RECORDS FOR PROCESSING:
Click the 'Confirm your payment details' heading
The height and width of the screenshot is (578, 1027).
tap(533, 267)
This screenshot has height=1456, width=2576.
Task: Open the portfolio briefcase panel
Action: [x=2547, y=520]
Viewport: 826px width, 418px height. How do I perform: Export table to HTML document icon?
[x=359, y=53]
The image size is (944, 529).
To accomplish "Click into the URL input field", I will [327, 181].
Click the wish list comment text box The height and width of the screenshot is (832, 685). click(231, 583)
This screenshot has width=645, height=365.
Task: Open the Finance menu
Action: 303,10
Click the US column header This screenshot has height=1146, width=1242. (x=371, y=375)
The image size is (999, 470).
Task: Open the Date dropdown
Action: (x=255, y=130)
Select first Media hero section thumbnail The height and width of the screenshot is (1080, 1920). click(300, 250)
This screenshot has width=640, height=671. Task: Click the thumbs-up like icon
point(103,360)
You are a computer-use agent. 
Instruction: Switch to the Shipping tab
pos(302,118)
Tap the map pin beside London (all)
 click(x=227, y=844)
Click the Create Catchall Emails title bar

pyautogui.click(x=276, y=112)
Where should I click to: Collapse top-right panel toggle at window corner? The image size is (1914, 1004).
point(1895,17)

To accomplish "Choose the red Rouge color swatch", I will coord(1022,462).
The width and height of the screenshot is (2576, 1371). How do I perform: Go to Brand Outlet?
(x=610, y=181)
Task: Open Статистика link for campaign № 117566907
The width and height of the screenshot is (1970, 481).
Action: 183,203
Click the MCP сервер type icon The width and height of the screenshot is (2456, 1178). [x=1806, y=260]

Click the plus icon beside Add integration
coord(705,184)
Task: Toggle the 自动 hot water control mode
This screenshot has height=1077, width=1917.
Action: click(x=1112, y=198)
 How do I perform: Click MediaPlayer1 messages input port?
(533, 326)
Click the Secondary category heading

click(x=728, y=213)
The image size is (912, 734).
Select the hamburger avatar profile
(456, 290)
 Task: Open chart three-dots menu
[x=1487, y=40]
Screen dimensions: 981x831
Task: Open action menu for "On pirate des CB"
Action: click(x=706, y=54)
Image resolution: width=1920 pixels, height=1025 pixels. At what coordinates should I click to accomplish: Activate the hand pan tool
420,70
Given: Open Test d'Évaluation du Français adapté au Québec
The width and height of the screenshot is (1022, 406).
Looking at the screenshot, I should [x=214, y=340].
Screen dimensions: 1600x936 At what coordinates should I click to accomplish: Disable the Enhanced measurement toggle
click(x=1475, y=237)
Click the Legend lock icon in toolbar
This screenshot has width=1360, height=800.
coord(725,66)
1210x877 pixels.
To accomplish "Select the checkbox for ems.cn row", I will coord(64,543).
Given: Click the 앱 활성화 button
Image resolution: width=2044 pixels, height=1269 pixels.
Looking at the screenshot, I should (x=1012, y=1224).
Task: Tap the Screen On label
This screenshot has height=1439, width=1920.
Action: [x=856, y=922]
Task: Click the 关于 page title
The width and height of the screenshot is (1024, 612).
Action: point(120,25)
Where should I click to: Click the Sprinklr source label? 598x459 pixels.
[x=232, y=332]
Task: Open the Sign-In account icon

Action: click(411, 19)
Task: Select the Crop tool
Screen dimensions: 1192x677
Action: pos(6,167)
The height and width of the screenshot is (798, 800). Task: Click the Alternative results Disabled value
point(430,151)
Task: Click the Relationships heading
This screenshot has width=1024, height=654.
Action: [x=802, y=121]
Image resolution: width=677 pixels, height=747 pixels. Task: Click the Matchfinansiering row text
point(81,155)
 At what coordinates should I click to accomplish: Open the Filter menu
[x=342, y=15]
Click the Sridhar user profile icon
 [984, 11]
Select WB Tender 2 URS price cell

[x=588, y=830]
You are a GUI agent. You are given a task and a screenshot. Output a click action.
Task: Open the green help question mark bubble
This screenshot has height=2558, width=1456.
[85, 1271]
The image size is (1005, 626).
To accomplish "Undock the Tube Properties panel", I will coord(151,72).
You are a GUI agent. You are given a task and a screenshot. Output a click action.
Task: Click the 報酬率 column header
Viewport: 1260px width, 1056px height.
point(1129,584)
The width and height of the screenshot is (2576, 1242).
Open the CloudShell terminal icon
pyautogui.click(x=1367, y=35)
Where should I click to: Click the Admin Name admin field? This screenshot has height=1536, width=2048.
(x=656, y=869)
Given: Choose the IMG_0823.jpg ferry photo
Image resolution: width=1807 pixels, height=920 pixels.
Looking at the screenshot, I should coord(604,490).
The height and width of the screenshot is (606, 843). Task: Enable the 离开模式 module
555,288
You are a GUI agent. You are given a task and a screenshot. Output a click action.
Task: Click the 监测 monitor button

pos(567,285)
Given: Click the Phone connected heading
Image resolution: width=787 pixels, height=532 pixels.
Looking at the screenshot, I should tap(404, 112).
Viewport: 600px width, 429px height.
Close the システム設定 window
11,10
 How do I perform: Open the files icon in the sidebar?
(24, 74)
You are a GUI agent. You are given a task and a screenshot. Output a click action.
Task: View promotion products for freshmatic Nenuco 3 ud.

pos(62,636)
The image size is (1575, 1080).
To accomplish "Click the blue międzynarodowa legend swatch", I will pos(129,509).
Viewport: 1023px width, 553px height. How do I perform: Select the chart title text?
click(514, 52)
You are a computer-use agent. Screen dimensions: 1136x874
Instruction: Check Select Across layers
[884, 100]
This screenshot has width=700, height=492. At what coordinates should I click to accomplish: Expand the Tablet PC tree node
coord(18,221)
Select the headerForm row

JOB: Copy out the items word for word, from the very first one down to and including the line containing "point(103,360)".

OUTPUT OF THE TASK:
Click the 'Confirm your payment details' heading
The height and width of the screenshot is (578, 1027).
tap(533, 267)
This screenshot has height=1456, width=2576.
Task: Open the portfolio briefcase panel
Action: [x=2547, y=520]
Viewport: 826px width, 418px height. How do I perform: Export table to HTML document icon?
[x=359, y=53]
The image size is (944, 529).
To accomplish "Click into the URL input field", I will [327, 181].
Click the wish list comment text box The height and width of the screenshot is (832, 685). click(231, 583)
This screenshot has width=645, height=365.
Task: Open the Finance menu
Action: 303,10
Click the US column header This screenshot has height=1146, width=1242. (x=371, y=375)
The image size is (999, 470).
Task: Open the Date dropdown
Action: (x=255, y=130)
Select first Media hero section thumbnail The height and width of the screenshot is (1080, 1920). click(300, 250)
This screenshot has width=640, height=671. Task: Click the thumbs-up like icon
point(103,360)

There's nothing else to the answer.